使用非线性最小平方差来拟合一个函数
参数 | Value |
---|---|
f | 函数,它必须以xdata为第一个入参 |
xdata | 测量的独立数据 |
ydata | 相关的数据,名义上是 f(xdata,…)的结果 |
输出
输出 | Value |
---|---|
popt | 最优值,即拟合函数根据x输出的值 |
pcov | popt的协方差矩阵 |
infodict | a dictionary of optional outputs with the keys (returned only if full_output is True) |
mesg | 相关的信息 (returned only if full_output is True) |
ier | An integer flag. If it is equal to 1, 2, 3 or 4, the solution was found. Otherwise, the solution was not found.

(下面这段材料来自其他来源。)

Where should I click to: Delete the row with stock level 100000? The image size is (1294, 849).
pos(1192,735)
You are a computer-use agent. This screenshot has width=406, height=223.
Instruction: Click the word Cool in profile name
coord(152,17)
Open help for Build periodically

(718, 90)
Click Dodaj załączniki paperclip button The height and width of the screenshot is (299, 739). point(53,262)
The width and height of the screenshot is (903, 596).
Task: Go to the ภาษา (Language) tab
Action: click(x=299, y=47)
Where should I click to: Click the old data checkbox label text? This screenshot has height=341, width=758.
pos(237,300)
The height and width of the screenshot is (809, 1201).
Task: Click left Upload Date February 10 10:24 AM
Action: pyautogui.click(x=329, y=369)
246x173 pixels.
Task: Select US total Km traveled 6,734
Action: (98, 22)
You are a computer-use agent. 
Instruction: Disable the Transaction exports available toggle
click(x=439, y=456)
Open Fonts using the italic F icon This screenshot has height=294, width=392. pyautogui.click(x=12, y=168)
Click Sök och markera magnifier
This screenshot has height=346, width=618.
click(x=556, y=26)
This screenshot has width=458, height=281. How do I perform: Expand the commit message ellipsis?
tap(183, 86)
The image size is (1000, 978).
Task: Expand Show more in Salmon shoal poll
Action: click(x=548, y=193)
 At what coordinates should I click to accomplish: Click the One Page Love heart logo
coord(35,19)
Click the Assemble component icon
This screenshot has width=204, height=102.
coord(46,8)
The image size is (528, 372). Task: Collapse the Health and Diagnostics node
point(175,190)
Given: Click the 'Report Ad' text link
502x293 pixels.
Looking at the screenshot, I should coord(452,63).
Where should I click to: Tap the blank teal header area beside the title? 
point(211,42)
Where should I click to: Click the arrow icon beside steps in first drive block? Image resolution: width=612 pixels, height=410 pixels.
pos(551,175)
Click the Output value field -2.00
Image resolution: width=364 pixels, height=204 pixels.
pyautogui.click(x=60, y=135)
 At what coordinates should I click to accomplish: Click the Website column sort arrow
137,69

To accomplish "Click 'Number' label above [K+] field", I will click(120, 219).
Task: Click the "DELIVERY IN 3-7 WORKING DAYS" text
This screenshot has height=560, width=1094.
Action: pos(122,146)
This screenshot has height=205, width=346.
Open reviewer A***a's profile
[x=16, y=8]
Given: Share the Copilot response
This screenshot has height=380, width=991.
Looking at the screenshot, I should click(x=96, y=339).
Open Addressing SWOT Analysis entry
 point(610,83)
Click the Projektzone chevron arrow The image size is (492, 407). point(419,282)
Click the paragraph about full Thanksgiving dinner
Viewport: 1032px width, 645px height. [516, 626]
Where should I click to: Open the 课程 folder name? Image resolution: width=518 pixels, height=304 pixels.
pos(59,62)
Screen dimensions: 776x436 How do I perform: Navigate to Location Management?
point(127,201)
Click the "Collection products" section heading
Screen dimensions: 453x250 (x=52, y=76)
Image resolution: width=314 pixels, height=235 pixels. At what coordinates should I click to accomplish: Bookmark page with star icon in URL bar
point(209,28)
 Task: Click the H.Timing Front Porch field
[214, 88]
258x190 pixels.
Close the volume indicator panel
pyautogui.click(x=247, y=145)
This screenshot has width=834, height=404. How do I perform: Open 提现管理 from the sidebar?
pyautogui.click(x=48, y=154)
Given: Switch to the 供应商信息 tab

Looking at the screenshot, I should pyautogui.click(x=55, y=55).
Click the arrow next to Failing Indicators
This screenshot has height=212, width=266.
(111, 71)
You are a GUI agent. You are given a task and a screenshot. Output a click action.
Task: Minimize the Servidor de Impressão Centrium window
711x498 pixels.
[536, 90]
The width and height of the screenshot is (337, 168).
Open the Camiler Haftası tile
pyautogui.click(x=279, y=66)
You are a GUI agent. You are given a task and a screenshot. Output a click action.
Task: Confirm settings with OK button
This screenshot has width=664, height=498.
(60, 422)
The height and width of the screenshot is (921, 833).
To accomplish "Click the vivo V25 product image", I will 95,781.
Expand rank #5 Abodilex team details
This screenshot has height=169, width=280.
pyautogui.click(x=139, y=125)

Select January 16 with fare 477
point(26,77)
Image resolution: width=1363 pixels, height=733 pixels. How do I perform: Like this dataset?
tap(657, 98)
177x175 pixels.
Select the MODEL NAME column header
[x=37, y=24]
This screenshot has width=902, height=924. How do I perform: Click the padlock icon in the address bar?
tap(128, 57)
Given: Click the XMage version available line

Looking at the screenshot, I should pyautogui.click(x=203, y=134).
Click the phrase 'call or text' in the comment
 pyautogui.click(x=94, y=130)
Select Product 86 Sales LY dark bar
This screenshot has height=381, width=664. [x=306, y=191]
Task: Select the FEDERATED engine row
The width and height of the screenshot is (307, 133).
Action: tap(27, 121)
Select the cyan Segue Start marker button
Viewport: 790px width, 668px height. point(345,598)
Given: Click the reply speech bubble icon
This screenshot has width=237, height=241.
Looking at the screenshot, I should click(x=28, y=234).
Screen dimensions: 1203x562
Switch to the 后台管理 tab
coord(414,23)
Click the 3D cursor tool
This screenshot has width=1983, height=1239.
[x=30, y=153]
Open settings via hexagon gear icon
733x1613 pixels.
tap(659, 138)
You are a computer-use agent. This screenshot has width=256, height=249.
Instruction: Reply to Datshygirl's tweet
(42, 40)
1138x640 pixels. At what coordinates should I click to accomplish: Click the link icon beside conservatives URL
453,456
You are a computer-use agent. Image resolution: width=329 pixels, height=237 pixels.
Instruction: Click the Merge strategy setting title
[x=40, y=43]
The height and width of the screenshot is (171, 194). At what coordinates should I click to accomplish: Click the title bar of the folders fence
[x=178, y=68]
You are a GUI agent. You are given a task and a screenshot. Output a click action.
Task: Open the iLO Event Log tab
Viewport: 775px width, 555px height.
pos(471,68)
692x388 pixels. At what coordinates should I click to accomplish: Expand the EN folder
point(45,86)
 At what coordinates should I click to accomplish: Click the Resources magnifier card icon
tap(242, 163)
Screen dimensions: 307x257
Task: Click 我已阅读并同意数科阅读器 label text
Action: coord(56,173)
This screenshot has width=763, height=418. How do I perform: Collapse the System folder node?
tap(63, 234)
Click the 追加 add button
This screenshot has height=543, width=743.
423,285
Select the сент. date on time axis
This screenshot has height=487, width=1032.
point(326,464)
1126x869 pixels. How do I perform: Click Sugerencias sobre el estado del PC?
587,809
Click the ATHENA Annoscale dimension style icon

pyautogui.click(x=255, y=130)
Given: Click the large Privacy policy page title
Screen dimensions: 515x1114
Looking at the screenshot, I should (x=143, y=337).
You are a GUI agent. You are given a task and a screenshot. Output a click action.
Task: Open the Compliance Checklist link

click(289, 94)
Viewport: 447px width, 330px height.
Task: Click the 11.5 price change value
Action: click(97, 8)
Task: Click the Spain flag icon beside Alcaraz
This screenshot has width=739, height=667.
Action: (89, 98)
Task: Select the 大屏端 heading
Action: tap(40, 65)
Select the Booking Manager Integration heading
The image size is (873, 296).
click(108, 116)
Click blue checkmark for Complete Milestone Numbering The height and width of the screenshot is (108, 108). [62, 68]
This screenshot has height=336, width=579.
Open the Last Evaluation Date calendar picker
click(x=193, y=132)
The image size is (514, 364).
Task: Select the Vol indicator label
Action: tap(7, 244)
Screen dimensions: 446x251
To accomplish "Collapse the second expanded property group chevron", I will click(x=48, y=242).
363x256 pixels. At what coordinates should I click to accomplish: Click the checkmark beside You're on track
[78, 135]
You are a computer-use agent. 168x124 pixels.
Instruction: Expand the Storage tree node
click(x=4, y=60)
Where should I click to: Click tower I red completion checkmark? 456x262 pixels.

In either case, the optional output variable mesg gives more information. (returned only if full_output is True) |
import numpy as np
import matplotlib.pyplot as plt
from scipy.optimize import curve_fit
def official_demo_func(x, a, b, c):
return a * np.exp(-b * x) + c
def official_demo():
x = np.linspace(0, 4, 50)
y = official_demo_func(x, 2.5, 1.3, 0.5)
rng = np.random.default_rng()
y_noise = 0.2 * rng.normal(size=x.size)
ydata = y + y_noise
plt.plot(x, ydata, 'b-', label='data')
popt, pcov = curve_fit(official_demo_func, x, ydata)
print(popt)
plt.plot(x, official_demo_func(x, *popt), 'g--',
label='fit: a=%5.3f, b=%5.3f, c=%5.3f' % tuple(popt))
plt.xlabel('x')
plt.ylabel('y')
plt.legend()
plt.show()
official_demo()
[2.61499295 1.35033395 0.51541771]
它与输入的值 [2.5, 1.3, 0.5],还是很相近的。